Frozen Wages – Disney’s Executives Take Salary Cut During These Difficult Times

Frozen II ⭐️⭐️⭐️

Maybe these big companies are learning from the economic meltdown of 2008 and wanting to show us that the generously compensated executives are also feeling the pain of the employees far down the company chain. Most of these lower level employees have had their incomes reduced to $0, no thanks to layoffs.

It is probably not how the company’s leadership had planned to mark the one year anniversary of the $71.3 billion Disney-Fox merger, which was 10 days ago, on March 20. With Hollywood production shut down, theatrical releases on hold and amusement parks closed, Disney’s incoming CEO Bob Chapek this morning announced a salary reduction of 30% for EVPs and above, 25% for SVPs and 20% for VPs “until we foresee a substantive recovery in our business.” Chapek himself is taking a 50% pay cut, while executive chairman Bob Iger will forego 100% of his salary.

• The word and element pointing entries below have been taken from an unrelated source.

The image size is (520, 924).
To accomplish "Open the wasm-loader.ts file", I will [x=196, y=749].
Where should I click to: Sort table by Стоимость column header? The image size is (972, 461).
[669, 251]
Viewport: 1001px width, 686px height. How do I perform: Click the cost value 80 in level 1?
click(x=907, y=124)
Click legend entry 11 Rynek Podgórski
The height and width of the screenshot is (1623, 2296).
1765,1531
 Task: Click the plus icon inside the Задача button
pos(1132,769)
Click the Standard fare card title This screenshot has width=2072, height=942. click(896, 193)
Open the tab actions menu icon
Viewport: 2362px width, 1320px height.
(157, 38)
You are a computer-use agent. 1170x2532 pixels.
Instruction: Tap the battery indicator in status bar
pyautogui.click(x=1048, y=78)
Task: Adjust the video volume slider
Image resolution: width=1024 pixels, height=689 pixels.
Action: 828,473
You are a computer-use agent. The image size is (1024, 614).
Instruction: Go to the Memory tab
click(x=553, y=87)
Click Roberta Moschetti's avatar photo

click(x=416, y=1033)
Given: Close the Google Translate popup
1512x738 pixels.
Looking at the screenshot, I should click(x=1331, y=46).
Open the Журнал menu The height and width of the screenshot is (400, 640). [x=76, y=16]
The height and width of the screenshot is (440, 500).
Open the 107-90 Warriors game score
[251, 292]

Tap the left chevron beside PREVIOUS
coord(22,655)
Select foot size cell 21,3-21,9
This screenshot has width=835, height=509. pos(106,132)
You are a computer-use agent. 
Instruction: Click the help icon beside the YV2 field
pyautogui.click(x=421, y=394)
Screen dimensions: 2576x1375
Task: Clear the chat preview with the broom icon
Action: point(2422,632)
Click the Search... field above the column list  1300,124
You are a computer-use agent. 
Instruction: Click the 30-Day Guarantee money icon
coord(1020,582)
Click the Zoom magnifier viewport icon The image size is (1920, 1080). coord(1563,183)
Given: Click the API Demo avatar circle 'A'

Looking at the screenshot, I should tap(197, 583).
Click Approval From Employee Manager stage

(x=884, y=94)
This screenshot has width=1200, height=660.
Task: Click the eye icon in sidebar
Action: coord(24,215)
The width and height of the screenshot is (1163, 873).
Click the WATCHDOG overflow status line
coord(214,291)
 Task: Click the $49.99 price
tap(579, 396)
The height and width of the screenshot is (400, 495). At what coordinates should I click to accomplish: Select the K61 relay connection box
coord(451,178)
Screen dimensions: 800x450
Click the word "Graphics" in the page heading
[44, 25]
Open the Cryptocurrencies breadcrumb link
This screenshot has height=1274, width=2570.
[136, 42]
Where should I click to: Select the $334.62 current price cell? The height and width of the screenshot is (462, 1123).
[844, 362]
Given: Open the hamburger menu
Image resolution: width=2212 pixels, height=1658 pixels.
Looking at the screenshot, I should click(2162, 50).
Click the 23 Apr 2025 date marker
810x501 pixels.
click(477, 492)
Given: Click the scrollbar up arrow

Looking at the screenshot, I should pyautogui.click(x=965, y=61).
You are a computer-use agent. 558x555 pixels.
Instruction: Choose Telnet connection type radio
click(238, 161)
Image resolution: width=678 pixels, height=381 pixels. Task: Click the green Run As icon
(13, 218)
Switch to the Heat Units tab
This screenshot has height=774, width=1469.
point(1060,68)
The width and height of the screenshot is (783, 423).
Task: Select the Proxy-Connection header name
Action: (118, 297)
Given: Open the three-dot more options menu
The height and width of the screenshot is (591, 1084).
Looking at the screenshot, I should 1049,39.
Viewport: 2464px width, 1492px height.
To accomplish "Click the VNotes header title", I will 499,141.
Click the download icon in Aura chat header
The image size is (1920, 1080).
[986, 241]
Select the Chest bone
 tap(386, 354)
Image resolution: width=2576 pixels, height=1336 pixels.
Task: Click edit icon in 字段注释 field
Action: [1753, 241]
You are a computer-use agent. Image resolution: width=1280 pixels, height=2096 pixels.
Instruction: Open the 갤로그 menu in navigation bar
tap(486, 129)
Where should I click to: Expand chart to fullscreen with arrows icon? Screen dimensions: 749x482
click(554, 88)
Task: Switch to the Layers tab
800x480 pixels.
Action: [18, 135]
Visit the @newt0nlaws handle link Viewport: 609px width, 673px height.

All reductions are said to apply to base pay.

Disney’s Executive Pay Cut Threatens To Deepen the Divide Between The Two Sides Of The Merged Company

This is good in theory, but not as applicable in reality. Salary is somewhat irrelevant for executives who make their lion’s share of wealth through stock options. Yes, they can lose millions of dollars on paper with stock price fluctuations, but they also can gain them back as the market juggernaut regains. Take a look at the Dow Jones historic trend over the last 40 years.

It goes up, dips a bit, goes up, dips, but overall it’s ascending over time. The precipice at the far right is where we are right now: economic uncertainty. Many businesses are closed, millions out of work, shelter in place everywhere, everybody knows it seems like we’re all doomed. This illustrates market reaction to falling off the mountain peak. You can see a similar dip near 2009 when Wall Street needed a bailout. The market might just tank to those levels or lower again. Time will tell.

I’m not trying to be snarky, but still stinging from articles that came out after the Wall Street bailout of the financial markets about executives getting golden parachutes and making double digit millions in severance packages, while their companies were saved from financial ruin by taxpayers. Why were we ever bailing out these rich executives? There needs to be provisions in place for companies which cannot award high level executives from cashing out on the taxpayer’s pocketbook.

Am hopeful, but wary, that a lesson has been learned and government bailouts when we’re essentially broke as a country (see: $2 trillion deal stimulus package receives bipartisan support, movie theater chains likely included) will not lead to more of these stories in the coming days, weeks or months when life starts returning to normal.